- _TASK BRIEF_:
When you reach the line in the listing below that contains "Where should I click to: Open", begin returning lines exactly as written, and stop after the line that contains "Task: Click the Mar label on the time axis". Return no other lines.

- _RECORDS_:
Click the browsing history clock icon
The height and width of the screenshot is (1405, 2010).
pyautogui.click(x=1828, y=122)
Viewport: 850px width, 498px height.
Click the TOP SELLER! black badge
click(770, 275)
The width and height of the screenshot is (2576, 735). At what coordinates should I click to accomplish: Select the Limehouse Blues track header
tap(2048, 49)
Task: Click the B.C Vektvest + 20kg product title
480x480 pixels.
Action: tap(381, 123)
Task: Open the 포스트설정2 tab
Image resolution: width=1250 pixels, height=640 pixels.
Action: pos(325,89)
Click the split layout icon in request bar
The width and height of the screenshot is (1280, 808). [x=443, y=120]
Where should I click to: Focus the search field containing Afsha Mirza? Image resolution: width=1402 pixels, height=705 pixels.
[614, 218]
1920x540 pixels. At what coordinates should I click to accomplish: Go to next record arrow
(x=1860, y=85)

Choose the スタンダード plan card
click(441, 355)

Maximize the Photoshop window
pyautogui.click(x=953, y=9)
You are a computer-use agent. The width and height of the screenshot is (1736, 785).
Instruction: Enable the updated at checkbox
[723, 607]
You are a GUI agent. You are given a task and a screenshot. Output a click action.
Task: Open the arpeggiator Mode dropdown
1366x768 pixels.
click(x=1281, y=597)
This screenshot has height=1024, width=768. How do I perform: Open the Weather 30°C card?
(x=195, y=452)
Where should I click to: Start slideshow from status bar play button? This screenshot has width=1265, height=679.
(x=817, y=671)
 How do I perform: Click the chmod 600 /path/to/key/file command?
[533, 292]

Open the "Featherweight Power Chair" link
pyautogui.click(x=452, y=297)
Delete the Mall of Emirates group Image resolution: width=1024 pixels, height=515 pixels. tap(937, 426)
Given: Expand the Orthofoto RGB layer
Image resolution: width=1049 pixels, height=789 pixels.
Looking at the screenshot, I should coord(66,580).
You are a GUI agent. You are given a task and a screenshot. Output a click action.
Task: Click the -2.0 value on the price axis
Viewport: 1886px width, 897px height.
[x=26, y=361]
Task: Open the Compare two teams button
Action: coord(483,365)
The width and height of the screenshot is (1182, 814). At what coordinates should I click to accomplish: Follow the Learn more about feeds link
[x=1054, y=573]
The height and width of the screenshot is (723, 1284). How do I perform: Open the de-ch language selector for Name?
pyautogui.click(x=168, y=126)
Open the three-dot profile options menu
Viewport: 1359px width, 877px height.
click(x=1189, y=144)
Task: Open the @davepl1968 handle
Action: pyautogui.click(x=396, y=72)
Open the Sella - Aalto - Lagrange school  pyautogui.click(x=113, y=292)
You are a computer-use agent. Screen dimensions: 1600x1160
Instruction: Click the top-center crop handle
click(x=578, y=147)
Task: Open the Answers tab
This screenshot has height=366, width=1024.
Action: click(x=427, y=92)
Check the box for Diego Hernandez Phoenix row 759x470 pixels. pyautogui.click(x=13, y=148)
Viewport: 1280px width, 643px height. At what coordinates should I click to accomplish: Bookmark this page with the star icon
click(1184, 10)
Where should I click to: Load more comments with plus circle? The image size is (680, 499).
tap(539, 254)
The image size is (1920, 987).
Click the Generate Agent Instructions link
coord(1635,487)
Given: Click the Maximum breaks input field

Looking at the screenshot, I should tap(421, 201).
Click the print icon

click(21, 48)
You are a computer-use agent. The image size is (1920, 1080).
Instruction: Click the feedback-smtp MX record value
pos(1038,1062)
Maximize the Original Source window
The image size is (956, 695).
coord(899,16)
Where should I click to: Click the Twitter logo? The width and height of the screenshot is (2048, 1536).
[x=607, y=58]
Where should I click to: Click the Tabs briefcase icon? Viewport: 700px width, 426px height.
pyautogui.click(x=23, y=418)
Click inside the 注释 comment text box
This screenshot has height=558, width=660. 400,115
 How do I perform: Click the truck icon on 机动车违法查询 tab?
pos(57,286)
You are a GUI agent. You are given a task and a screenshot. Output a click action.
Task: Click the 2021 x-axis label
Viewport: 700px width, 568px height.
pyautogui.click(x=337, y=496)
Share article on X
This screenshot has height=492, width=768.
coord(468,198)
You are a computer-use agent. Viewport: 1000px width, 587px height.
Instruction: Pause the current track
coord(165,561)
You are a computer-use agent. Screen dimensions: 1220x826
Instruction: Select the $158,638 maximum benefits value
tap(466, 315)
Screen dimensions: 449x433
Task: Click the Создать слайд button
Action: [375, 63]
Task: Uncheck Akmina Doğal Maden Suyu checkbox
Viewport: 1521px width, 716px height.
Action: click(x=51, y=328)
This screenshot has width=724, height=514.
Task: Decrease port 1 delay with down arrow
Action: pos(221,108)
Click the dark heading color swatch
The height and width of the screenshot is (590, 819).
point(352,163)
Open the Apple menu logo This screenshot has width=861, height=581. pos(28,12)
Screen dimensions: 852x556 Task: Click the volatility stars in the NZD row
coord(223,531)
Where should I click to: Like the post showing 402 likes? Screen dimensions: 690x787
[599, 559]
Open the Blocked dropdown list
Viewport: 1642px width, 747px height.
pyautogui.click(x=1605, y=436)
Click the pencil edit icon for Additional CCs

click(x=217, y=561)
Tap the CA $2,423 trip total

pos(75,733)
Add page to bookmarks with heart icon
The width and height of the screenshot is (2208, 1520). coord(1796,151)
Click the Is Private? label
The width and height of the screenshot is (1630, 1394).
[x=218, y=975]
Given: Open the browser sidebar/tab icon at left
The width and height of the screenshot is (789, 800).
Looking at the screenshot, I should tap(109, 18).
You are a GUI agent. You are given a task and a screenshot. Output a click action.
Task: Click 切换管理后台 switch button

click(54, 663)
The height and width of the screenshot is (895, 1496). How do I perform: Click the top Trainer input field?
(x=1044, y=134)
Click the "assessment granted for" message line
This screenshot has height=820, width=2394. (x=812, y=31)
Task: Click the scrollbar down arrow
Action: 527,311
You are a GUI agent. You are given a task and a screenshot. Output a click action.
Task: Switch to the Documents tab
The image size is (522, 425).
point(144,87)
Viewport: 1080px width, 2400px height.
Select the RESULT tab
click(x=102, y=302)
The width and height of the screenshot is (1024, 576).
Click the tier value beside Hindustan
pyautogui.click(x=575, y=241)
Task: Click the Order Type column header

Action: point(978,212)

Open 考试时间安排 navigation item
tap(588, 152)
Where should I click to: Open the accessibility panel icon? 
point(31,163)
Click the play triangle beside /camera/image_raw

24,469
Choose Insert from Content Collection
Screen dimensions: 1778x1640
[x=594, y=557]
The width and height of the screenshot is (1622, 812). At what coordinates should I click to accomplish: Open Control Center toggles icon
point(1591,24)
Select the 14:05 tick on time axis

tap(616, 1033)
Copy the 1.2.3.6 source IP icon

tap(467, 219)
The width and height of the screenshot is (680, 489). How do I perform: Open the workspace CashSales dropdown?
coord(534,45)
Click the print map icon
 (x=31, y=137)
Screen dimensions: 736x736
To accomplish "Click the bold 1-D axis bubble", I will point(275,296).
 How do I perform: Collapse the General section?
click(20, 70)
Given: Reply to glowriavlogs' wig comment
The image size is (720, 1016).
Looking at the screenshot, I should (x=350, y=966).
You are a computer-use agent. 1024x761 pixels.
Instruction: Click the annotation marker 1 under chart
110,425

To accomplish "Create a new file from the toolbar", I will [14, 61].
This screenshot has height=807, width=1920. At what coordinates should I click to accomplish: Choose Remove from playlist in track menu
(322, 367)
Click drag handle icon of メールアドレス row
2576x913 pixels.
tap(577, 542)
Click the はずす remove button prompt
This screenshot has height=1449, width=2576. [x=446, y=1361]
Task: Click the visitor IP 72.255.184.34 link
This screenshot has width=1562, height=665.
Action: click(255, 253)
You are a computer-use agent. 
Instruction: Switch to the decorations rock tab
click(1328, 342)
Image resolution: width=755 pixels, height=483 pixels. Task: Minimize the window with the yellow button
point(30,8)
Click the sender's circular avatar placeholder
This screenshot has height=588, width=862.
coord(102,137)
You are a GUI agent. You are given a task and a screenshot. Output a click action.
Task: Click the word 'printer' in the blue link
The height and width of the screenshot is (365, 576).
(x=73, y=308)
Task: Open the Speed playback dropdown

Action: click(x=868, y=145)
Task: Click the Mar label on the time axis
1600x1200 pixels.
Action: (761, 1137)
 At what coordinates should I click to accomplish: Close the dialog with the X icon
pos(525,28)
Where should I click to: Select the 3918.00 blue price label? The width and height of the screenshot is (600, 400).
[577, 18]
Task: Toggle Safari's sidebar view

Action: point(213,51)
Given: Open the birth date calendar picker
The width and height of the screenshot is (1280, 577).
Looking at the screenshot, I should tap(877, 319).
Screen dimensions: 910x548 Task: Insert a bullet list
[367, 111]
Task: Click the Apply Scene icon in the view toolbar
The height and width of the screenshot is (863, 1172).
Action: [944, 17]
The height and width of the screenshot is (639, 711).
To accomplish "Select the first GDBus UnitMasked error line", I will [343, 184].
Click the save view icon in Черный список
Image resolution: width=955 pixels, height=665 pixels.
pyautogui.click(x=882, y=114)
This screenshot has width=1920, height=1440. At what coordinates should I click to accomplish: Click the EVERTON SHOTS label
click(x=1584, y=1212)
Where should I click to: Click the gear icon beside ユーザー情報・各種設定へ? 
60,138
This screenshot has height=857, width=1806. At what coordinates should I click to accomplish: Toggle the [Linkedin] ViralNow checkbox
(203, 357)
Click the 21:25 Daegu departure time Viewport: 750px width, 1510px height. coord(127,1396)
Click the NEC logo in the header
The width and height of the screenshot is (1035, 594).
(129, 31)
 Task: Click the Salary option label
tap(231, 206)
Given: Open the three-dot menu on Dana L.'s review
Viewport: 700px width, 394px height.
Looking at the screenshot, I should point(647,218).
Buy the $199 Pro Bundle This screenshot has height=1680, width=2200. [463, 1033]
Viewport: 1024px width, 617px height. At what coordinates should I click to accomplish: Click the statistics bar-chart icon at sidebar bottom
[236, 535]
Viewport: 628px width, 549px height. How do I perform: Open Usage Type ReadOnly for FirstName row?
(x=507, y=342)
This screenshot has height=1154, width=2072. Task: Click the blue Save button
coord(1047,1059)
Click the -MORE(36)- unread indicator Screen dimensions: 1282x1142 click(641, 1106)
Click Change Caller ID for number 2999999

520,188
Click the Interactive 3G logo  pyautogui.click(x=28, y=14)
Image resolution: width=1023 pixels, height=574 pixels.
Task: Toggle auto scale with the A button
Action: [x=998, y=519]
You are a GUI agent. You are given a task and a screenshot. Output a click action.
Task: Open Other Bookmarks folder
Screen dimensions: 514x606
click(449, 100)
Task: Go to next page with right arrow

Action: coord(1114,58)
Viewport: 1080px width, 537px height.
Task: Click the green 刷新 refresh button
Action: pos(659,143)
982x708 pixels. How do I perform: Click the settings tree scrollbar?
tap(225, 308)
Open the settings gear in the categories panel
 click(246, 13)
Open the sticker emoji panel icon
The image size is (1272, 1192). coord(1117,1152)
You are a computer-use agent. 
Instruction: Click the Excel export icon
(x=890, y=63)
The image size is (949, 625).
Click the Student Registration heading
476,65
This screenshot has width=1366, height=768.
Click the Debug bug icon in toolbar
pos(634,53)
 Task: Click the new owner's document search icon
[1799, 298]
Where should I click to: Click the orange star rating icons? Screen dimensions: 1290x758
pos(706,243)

- _ANSWER FOR THE TASK_:
Where should I click to: Open the accessibility panel icon? 
point(31,163)
Click the play triangle beside /camera/image_raw

24,469
Choose Insert from Content Collection
Screen dimensions: 1778x1640
[x=594, y=557]
The width and height of the screenshot is (1622, 812). At what coordinates should I click to accomplish: Open Control Center toggles icon
point(1591,24)
Select the 14:05 tick on time axis

tap(616, 1033)
Copy the 1.2.3.6 source IP icon

tap(467, 219)
The width and height of the screenshot is (680, 489). How do I perform: Open the workspace CashSales dropdown?
coord(534,45)
Click the print map icon
 (x=31, y=137)
Screen dimensions: 736x736
To accomplish "Click the bold 1-D axis bubble", I will point(275,296).
 How do I perform: Collapse the General section?
click(20, 70)
Given: Reply to glowriavlogs' wig comment
The image size is (720, 1016).
Looking at the screenshot, I should (x=350, y=966).
You are a computer-use agent. 1024x761 pixels.
Instruction: Click the annotation marker 1 under chart
110,425

To accomplish "Create a new file from the toolbar", I will [14, 61].
This screenshot has height=807, width=1920. At what coordinates should I click to accomplish: Choose Remove from playlist in track menu
(322, 367)
Click drag handle icon of メールアドレス row
2576x913 pixels.
tap(577, 542)
Click the はずす remove button prompt
This screenshot has height=1449, width=2576. [x=446, y=1361]
Task: Click the visitor IP 72.255.184.34 link
This screenshot has width=1562, height=665.
Action: click(255, 253)
You are a computer-use agent. 
Instruction: Switch to the decorations rock tab
click(1328, 342)
Image resolution: width=755 pixels, height=483 pixels. Task: Minimize the window with the yellow button
point(30,8)
Click the sender's circular avatar placeholder
This screenshot has height=588, width=862.
coord(102,137)
You are a GUI agent. You are given a task and a screenshot. Output a click action.
Task: Click the word 'printer' in the blue link
The height and width of the screenshot is (365, 576).
(x=73, y=308)
Task: Open the Speed playback dropdown

Action: click(x=868, y=145)
Task: Click the Mar label on the time axis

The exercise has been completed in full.